The conjecture surrounding appointments to key positions has focused on the individuals who are apparently concerned, but as soon as the decisions have been confirmed, the focus must turn to what these people are actually going to do.
Indian cricket is in a mess. Appointments purely for the sake of regulation and compliance are all well and good, but there’s clearly plenty of work to do and anyone who revels in their new-found status at the expense of the job in hand will be doing the game in India and its supporters, a grave disservice.

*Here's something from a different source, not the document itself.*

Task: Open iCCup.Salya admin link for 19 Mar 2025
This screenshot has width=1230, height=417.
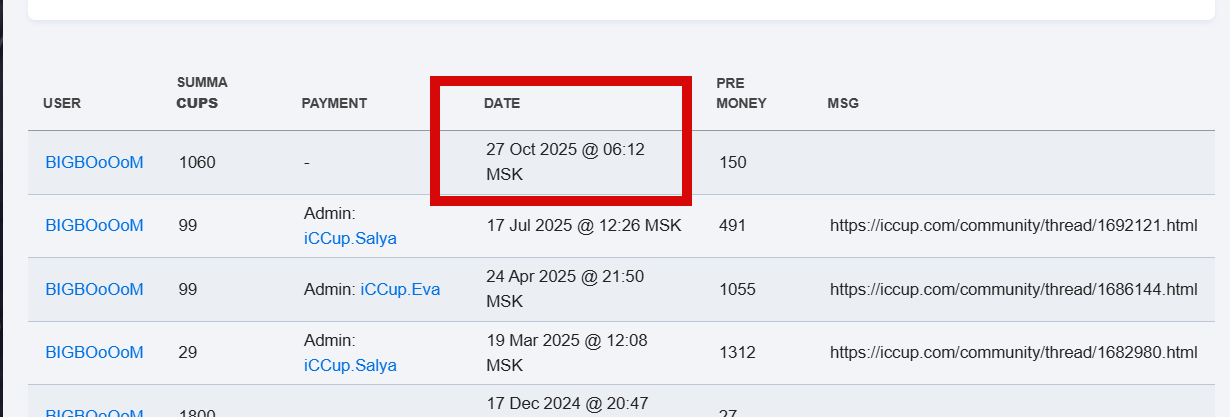Action: 350,365
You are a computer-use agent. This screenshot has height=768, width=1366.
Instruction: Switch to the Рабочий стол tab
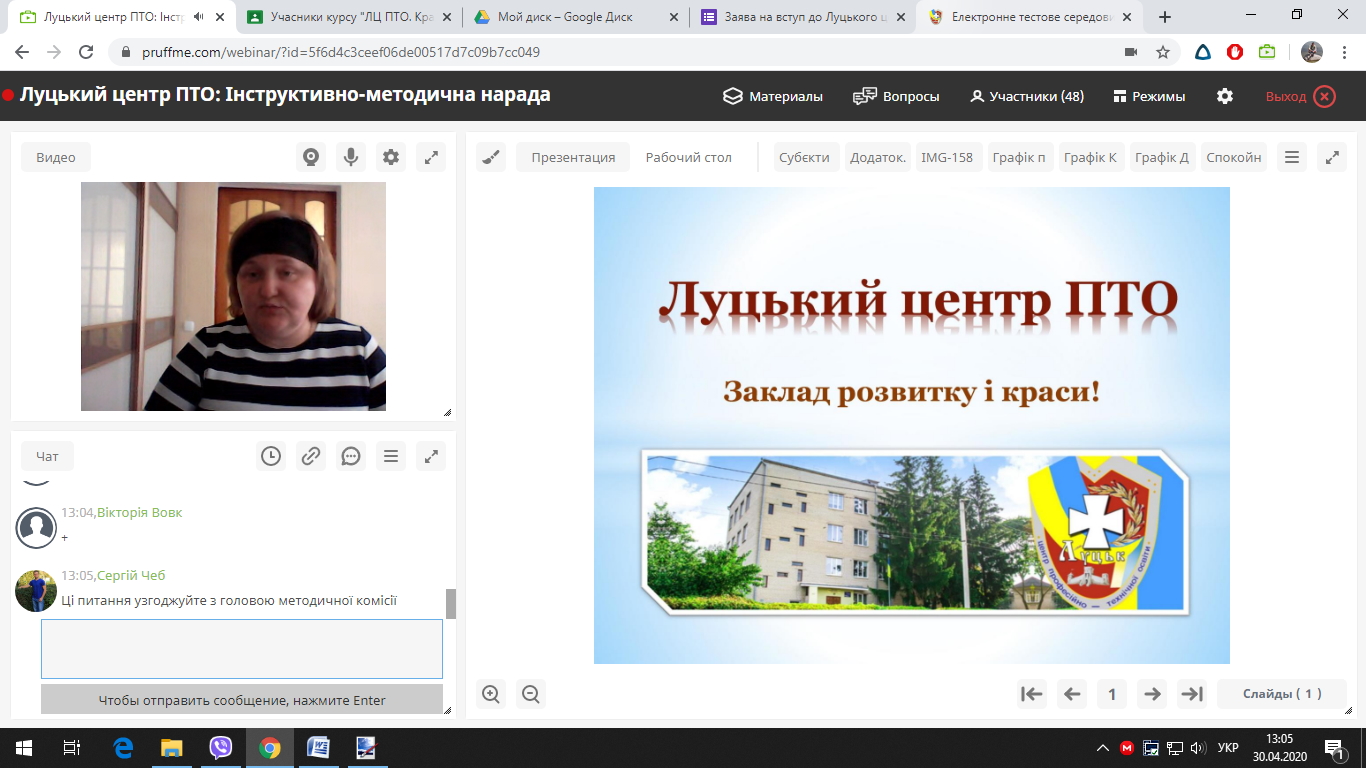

In recent weeks, we’ve seen various examples of the BCCI in crisis. As recently as Thursday, it was reported that the BCCI had reduced the base price for internet and mobile rights for international and domestic matches for the next three years by as much as 33% (livemint.com & The Wall Street Journal) because they failed to attract a single bidder at the original reserve price the first time round. This information was provided by: ... “a senior BCCI official who did not want to be named.” I bet he didn’t!
One of the reasons stated for this lack of interest doesn’t take too long to work out. India’s dismal showing in England this summer has robustly removed the gloss from the World Cup success earlier in the year and the new administration will need to lead from the front when it comes to the repair work. They’ll also need to do a better sales job.
The delicate issue of the return to matches with Pakistan is another which will be high on the agenda. This is a tricky one for people who crave (should that be demand?) the respect of everyone they touch because any announcement will meet with disapproval from one or other camp. Its an area where you won’t please all of the people, all of the time and strong decision-making is required. I hope the new appointees are up for the challenge.
Elsewhere, there have been continuing signs of a bungling public relations approach with the terse ‘no comment’ response to the team’s no-show at last week’s ICC Awards night in London providing further embarrassment. The only excuse they offered was that they hadn’t received the invitation until the day of the event, even though the ICC confirmed it had been extended in August.
It was the second time the touring party had failed to appear at an official function during their stay in England. I’m sure you’ll remember their failure to attend a mandatory function held by the Indian High Commissioner in London in July? The absence was referred to the Ministry of External Affairs and the event had to be abandoned. BCCI Secretary N. Srinivasan (soon to become Chairman, apparently) mumbled that ‘dates were changed’ and, according to one report, ‘seemed to maintain the BCCI was not to blame, before abruptly disconnecting the phone.’
I’m sure the obvious connection between the two incidents is pure coincidence..
So there is much at stake in Mumbai this week. Its undeniable that status comes with High Office, but so does responsibility. Its a premise I’ve been attempting to get the BCCI to acknowledge for the last 18 months and last week with their admission to a Parliamentary Committee that they were always aware of my actions on their behalf, I finally managed to do so. [see my blog here] So I hope those who are appointed in Mumbai this week, fully understand that their elevation is not just about the glamour and status of office. If it takes another 18 months to understand that, Indian cricket is in for a very bumpy ride.